The U-Net predicts what is the denoised image in the previous time step, given a noised image in the current time step. However, rather than directly predicting the denoised image, the U-Net predicts the noise present in the input image. Subsequently, this predicted noise is subtracted from the noisy input image to obtain the actual denoised image.

To ensure a gradual reduction of noise, the predicted noise is multiplied by a fraction ( $\mathcal{E}$ ) before subtracting it from the input image. This gradual process enhances stability and reliability while also accommodating the injection of conditional information, such as a text prompt.

Source: https://medium.com/@steinsfu/diffusion-model-clearly-explained-cd331bd41166, https://youtu.be/J87hffSMB60?si=_iCGv-rnh_sXt_dL&t=352 (with modification)
Conditioning: The model also takes a conditional input such as text, it will be encoded or converted into lower-dimensional representation, this can be done using transformers encoders or CLIP text encoder.

The integration with conditional input is incorporated in two ways:
- The encoded conditioning will be concatenated with the output of forward diffusion which is used for the input of reverse diffusion process.
- We will also utilize the cross-attention mechanism during the reverse diffusion process in U-Net. Inside the attention mechanism, the encoded conditioning act as the query vector.
Source: https://towardsdatascience.com/stable-diffusion-best-open-source-version-of-dall-e-2-ebcdf1cb64bc (with modification)
Output & Decoder Generation: Once the reverse process is completed and a refined latent space representation is obtained, it is fed into a decoder that performs an upscaling operation on the image. However, the resulting upscaled image may not have the highest resolution since the input is typically a low-resolution image to reduce computational costs. To address this, another diffusion model specialized for super-resolution tasks can be used.
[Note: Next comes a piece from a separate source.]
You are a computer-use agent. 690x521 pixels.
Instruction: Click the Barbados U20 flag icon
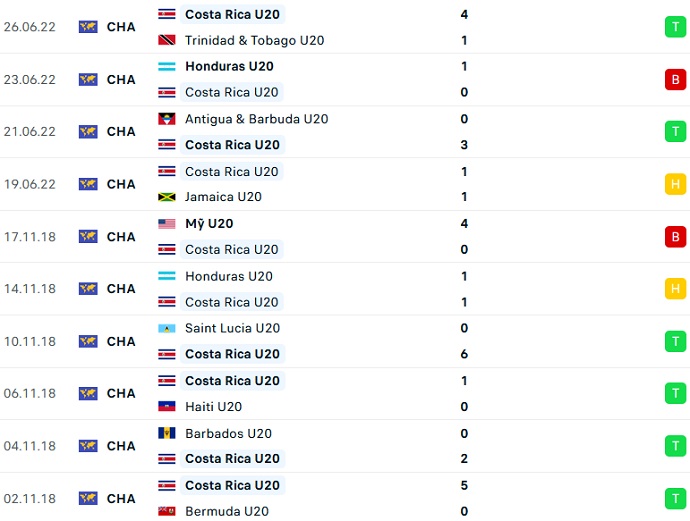coord(167,434)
Source: https://youtu.be/J87hffSMB60?si=Y01BDAdH9hNa-dqQ&t=486

After completing the training process, in the actual image generation, we have the option to generate new images by inputting only text, or we can choose to input both text and an image simultaneously, which will modify the input image based on the text we provide.
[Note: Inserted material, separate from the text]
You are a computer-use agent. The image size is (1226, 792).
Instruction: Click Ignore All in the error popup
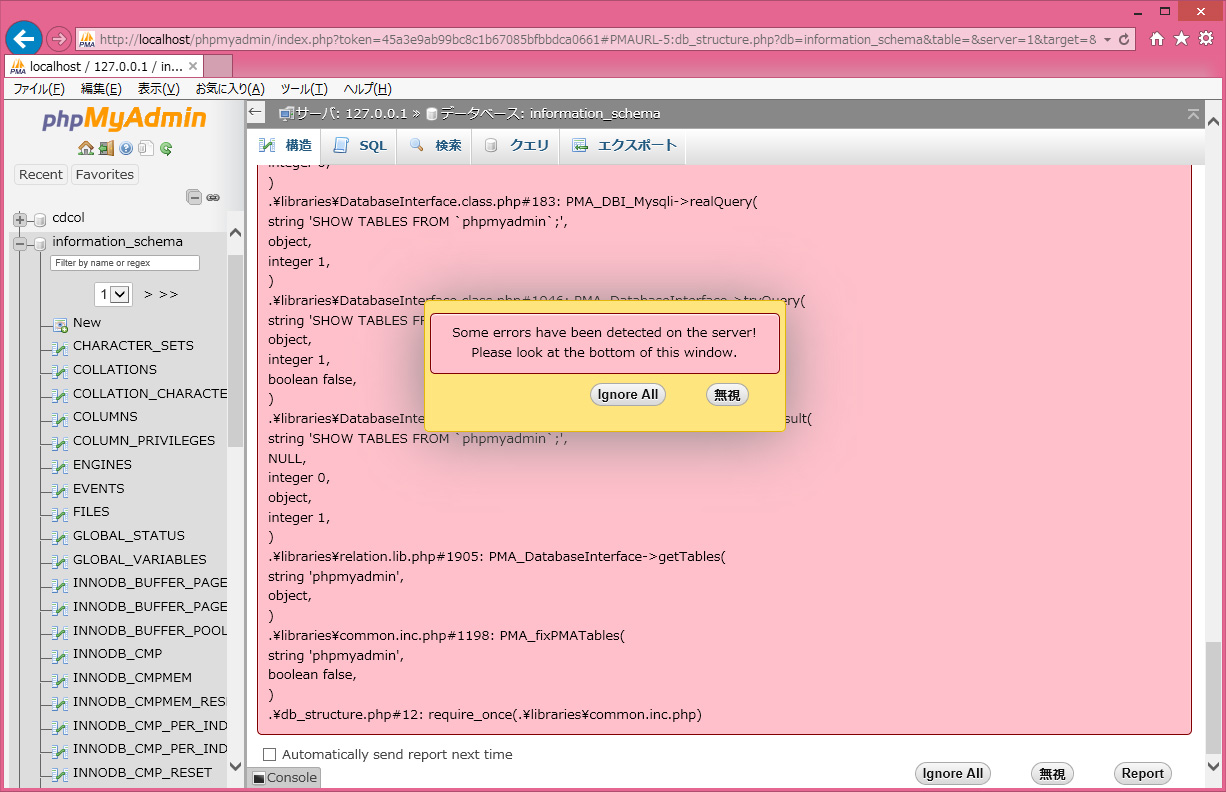627,395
Contrastive Language-Image Pre-Training (CLIP)

CLIP is a model that combines vision and language understanding, it is a model that learns the similarity between image and text. CLIP takes an input image with its corresponding text description, they will be encoded. In other words, the higher-dimensional data will be converted into a lower-dimensional representation. The place where all the encoded input is combined is called the embedding space.
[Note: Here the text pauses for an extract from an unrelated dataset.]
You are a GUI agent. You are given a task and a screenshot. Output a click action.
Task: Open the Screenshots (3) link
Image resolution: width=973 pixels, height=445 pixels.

During training, CLIP will learn how to map each image and text into the shared embedding space. The objective is to group the pairs of encoded representation (image and text) together, while pushing the dissimilar pairs apart.

The loss function in CLIP consists of two main components: the image-text similarity loss and the contrastive loss. Both of the loss is calculated in the embedding space, the similarity metrics such as cosine similarity can be used. Similarity loss is maximized to encourage the maximum similarity score between correct pair of image and text. On the other hand, the contrastive loss is minimized to encourage a minimum similarity score between mismatched pairs of image and text.

Joint embedding space
Source: https://blog.dataiku.com/leveraging-joint-text-image-models-to-search-and-classify-images

The encoding process, involves the use of image and text encoder. We can choose variety of model for text and image encoding, for example, we can use transformers encoder for text encoding and CNN (without its classifier) for image encoding.

CLIP
Source: https://towardsdatascience.com/simple-implementation-of-openai-clip-model-a-tutorial-ace6ff01d9f2?gi=de7f9822c57a

After training, CLIP can be used for variety of tasks including image classification, image retrieval, text-to-image generation.

For example in an image classification tasks, an image is fed into the encoder, the encoder encodes the image and generates the encoded representation. In the embedding space, the model will find which label is the most similar with the encoded representation of the image. The highest similarity is considered the predicted class label for the image.